* _EXERCISE DIRECTIONS_:
Please rewrite every line of the records below as a Markdown table with the columns "Row" and "Line," numbering the rows and leaving out blank lines.

* _MATERIAL SUPPLIED_:
— start —
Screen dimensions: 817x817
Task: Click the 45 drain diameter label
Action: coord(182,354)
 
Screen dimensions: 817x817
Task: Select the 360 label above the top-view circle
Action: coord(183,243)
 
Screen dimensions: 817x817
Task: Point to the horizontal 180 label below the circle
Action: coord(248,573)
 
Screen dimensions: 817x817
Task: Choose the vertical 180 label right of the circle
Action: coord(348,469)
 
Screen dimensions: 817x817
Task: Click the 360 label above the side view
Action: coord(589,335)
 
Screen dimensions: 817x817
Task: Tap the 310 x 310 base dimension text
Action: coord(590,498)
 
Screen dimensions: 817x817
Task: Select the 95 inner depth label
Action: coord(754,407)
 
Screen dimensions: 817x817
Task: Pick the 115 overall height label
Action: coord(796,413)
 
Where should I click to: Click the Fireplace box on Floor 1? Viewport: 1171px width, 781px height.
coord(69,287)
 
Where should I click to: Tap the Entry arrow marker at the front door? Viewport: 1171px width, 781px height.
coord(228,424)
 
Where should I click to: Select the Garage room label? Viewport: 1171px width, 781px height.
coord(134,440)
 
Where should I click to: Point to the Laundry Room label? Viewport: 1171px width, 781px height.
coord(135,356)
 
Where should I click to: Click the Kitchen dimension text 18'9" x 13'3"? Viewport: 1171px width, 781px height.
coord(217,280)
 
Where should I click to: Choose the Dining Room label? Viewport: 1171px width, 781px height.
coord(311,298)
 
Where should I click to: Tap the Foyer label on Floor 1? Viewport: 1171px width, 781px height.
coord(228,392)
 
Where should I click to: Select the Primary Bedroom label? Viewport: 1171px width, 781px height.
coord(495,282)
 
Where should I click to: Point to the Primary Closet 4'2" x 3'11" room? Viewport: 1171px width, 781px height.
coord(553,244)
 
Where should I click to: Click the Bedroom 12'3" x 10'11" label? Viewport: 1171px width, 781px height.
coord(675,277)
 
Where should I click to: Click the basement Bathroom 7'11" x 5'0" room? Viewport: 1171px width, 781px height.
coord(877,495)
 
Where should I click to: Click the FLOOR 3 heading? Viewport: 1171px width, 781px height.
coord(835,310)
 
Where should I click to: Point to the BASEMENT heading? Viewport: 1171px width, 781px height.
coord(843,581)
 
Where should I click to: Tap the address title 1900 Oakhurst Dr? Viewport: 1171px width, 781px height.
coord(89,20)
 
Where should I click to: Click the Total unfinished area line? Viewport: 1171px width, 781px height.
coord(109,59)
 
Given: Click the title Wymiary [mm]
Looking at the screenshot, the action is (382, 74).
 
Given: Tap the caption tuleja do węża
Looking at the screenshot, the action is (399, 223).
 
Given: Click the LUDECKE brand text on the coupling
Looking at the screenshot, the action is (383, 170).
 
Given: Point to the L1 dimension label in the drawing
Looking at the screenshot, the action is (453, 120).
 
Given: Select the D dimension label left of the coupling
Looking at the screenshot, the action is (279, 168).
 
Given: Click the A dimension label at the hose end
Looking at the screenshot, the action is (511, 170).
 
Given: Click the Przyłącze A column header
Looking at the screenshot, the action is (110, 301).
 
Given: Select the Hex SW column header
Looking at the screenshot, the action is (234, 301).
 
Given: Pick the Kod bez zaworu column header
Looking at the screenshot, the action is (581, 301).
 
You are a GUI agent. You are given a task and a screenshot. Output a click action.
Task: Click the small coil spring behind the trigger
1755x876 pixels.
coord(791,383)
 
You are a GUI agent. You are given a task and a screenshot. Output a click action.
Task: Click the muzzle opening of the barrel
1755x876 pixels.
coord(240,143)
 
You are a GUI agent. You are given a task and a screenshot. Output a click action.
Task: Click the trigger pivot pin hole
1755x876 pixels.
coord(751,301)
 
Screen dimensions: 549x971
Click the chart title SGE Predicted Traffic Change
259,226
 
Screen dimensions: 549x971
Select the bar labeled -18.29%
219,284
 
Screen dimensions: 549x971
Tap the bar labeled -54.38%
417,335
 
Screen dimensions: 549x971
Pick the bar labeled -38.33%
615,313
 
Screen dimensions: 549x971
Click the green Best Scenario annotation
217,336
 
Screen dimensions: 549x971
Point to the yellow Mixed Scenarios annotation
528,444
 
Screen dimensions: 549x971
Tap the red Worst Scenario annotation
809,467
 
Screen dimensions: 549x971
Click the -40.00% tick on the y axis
— end —
* _SOLUTION_:
| Row | Line |
|---|---|
| 1 | Screen dimensions: 817x817 |
| 2 | Task: Click the 45 drain diameter label |
| 3 | Action: coord(182,354) |
| 4 | Screen dimensions: 817x817 |
| 5 | Task: Select the 360 label above the top-view circle |
| 6 | Action: coord(183,243) |
| 7 | Screen dimensions: 817x817 |
| 8 | Task: Point to the horizontal 180 label below the circle |
| 9 | Action: coord(248,573) |
| 10 | Screen dimensions: 817x817 |
| 11 | Task: Choose the vertical 180 label right of the circle |
| 12 | Action: coord(348,469) |
| 13 | Screen dimensions: 817x817 |
| 14 | Task: Click the 360 label above the side view |
| 15 | Action: coord(589,335) |
| 16 | Screen dimensions: 817x817 |
| 17 | Task: Tap the 310 x 310 base dimension text |
| 18 | Action: coord(590,498) |
| 19 | Screen dimensions: 817x817 |
| 20 | Task: Select the 95 inner depth label |
| 21 | Action: coord(754,407) |
| 22 | Screen dimensions: 817x817 |
| 23 | Task: Pick the 115 overall height label |
| 24 | Action: coord(796,413) |
| 25 | Where should I click to: Click the Fireplace box on Floor 1? Viewport: 1171px width, 781px height. |
| 26 | coord(69,287) |
| 27 | Where should I click to: Tap the Entry arrow marker at the front door? Viewport: 1171px width, 781px height. |
| 28 | coord(228,424) |
| 29 | Where should I click to: Select the Garage room label? Viewport: 1171px width, 781px height. |
| 30 | coord(134,440) |
| 31 | Where should I click to: Point to the Laundry Room label? Viewport: 1171px width, 781px height. |
| 32 | coord(135,356) |
| 33 | Where should I click to: Click the Kitchen dimension text 18'9" x 13'3"? Viewport: 1171px width, 781px height. |
| 34 | coord(217,280) |
| 35 | Where should I click to: Choose the Dining Room label? Viewport: 1171px width, 781px height. |
| 36 | coord(311,298) |
| 37 | Where should I click to: Tap the Foyer label on Floor 1? Viewport: 1171px width, 781px height. |
| 38 | coord(228,392) |
| 39 | Where should I click to: Select the Primary Bedroom label? Viewport: 1171px width, 781px height. |
| 40 | coord(495,282) |
| 41 | Where should I click to: Point to the Primary Closet 4'2" x 3'11" room? Viewport: 1171px width, 781px height. |
| 42 | coord(553,244) |
| 43 | Where should I click to: Click the Bedroom 12'3" x 10'11" label? Viewport: 1171px width, 781px height. |
| 44 | coord(675,277) |
| 45 | Where should I click to: Click the basement Bathroom 7'11" x 5'0" room? Viewport: 1171px width, 781px height. |
| 46 | coord(877,495) |
| 47 | Where should I click to: Click the FLOOR 3 heading? Viewport: 1171px width, 781px height. |
| 48 | coord(835,310) |
| 49 | Where should I click to: Point to the BASEMENT heading? Viewport: 1171px width, 781px height. |
| 50 | coord(843,581) |
| 51 | Where should I click to: Tap the address title 1900 Oakhurst Dr? Viewport: 1171px width, 781px height. |
| 52 | coord(89,20) |
| 53 | Where should I click to: Click the Total unfinished area line? Viewport: 1171px width, 781px height. |
| 54 | coord(109,59) |
| 55 | Given: Click the title Wymiary [mm] |
| 56 | Looking at the screenshot, the action is (382, 74). |
| 57 | Given: Tap the caption tuleja do węża |
| 58 | Looking at the screenshot, the action is (399, 223). |
| 59 | Given: Click the LUDECKE brand text on the coupling |
| 60 | Looking at the screenshot, the action is (383, 170). |
| 61 | Given: Point to the L1 dimension label in the drawing |
| 62 | Looking at the screenshot, the action is (453, 120). |
| 63 | Given: Select the D dimension label left of the coupling |
| 64 | Looking at the screenshot, the action is (279, 168). |
| 65 | Given: Click the A dimension label at the hose end |
| 66 | Looking at the screenshot, the action is (511, 170). |
| 67 | Given: Click the Przyłącze A column header |
| 68 | Looking at the screenshot, the action is (110, 301). |
| 69 | Given: Select the Hex SW column header |
| 70 | Looking at the screenshot, the action is (234, 301). |
| 71 | Given: Pick the Kod bez zaworu column header |
| 72 | Looking at the screenshot, the action is (581, 301). |
| 73 | You are a GUI agent. You are given a task and a screenshot. Output a click action. |
| 74 | Task: Click the small coil spring behind the trigger |
| 75 | 1755x876 pixels. |
| 76 | coord(791,383) |
| 77 | You are a GUI agent. You are given a task and a screenshot. Output a click action. |
| 78 | Task: Click the muzzle opening of the barrel |
| 79 | 1755x876 pixels. |
| 80 | coord(240,143) |
| 81 | You are a GUI agent. You are given a task and a screenshot. Output a click action. |
| 82 | Task: Click the trigger pivot pin hole |
| 83 | 1755x876 pixels. |
| 84 | coord(751,301) |
| 85 | Screen dimensions: 549x971 |
| 86 | Click the chart title SGE Predicted Traffic Change |
| 87 | 259,226 |
| 88 | Screen dimensions: 549x971 |
| 89 | Select the bar labeled -18.29% |
| 90 | 219,284 |
| 91 | Screen dimensions: 549x971 |
| 92 | Tap the bar labeled -54.38% |
| 93 | 417,335 |
| 94 | Screen dimensions: 549x971 |
| 95 | Pick the bar labeled -38.33% |
| 96 | 615,313 |
| 97 | Screen dimensions: 549x971 |
| 98 | Click the green Best Scenario annotation |
| 99 | 217,336 |
| 100 | Screen dimensions: 549x971 |
| 101 | Point to the yellow Mixed Scenarios annotation |
| 102 | 528,444 |
| 103 | Screen dimensions: 549x971 |
| 104 | Tap the red Worst Scenario annotation |
| 105 | 809,467 |
| 106 | Screen dimensions: 549x971 |
| 107 | Click the -40.00% tick on the y axis |